PDB changed gut microbiota composition of diabetic mice induced by HFD and STZ. Taxonomic distribution of bacterial communities of diabetic mice fecal samples at phylum level (a), family level (d) and genus level (g). The relative abundance of Firmicutes, Bacteroidetes, and Proteobacteria (b); The ratio of Firmicutes to Bacteroidetes (c); The relative abundance of Bacteroidales_S24-7_group (e), Helicobacteraceae (f), norank_f_Bacteroidales_S24-7_group (h), and Helicobacter (i). Data are presented as mean ± SD, n = 6. ^a p < 0.05, ^aa p < 0.01 versus the ND group. ^b p < 0.05, ^bb p < 0.01 versus the T2D group.

Figure 5

PDB intervention modulated taxonomic diversity of gut microbiota in diabetic mice. The cladogram showed gut bacterial taxa with a linear discriminant analysis (LDA) score > 3.0. There were six mice in each group.

Figure 6

Correlation analysis between T2D-related biochemical parameters and the relative abundance of gut microbiota at genus level.

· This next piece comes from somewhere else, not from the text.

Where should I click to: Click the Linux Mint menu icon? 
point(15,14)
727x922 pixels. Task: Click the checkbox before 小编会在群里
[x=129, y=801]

A positive correlation was represented by red while a negative correlation was shown in green in the heap map. Statistical significance was calculated by Spearman’s rho non-parametric correlation analysis (* p < 0.05, ** p < 0.01, *** p < 0.001).

Figure 7

Effects of PDB on intestinal inflammation and intestinal mucosal barrier function of diabetic mice. The protein expression of TLR4, MyD88, NF-κB (a,b), Claudin3, ZO-1, and Occludin (f,g) in colon tissue was determined by western blot. TNF-α (c), IL-6 (d), and IL-1β (e) mRNA expression was measured by qRT-PCR. Data are presented as mean ± SD, n = 6. ^a p < 0.05, ^aa p < 0.01 versus the ND group. ^b p < 0.05, ^bb p < 0.01 versus the T2D group.

Figure 8

Effects of PDB supplementation on the SCFAs levels and protein expression of GPR41 and GPR43 in diabetic mice. Acetic acid (a), propionic acid (b), and butyric acid (c) content of feces samples were detected by GC-MS. The protein expression of GPR41 and GPR43 in colon tissue was determined by western blot (d,e). Data are presented as mean ± SD, ^a p < 0.05, ^aa p < 0.01 versus the ND group. ^b p < 0.05, ^bb p < 0.01 versus the T2D group.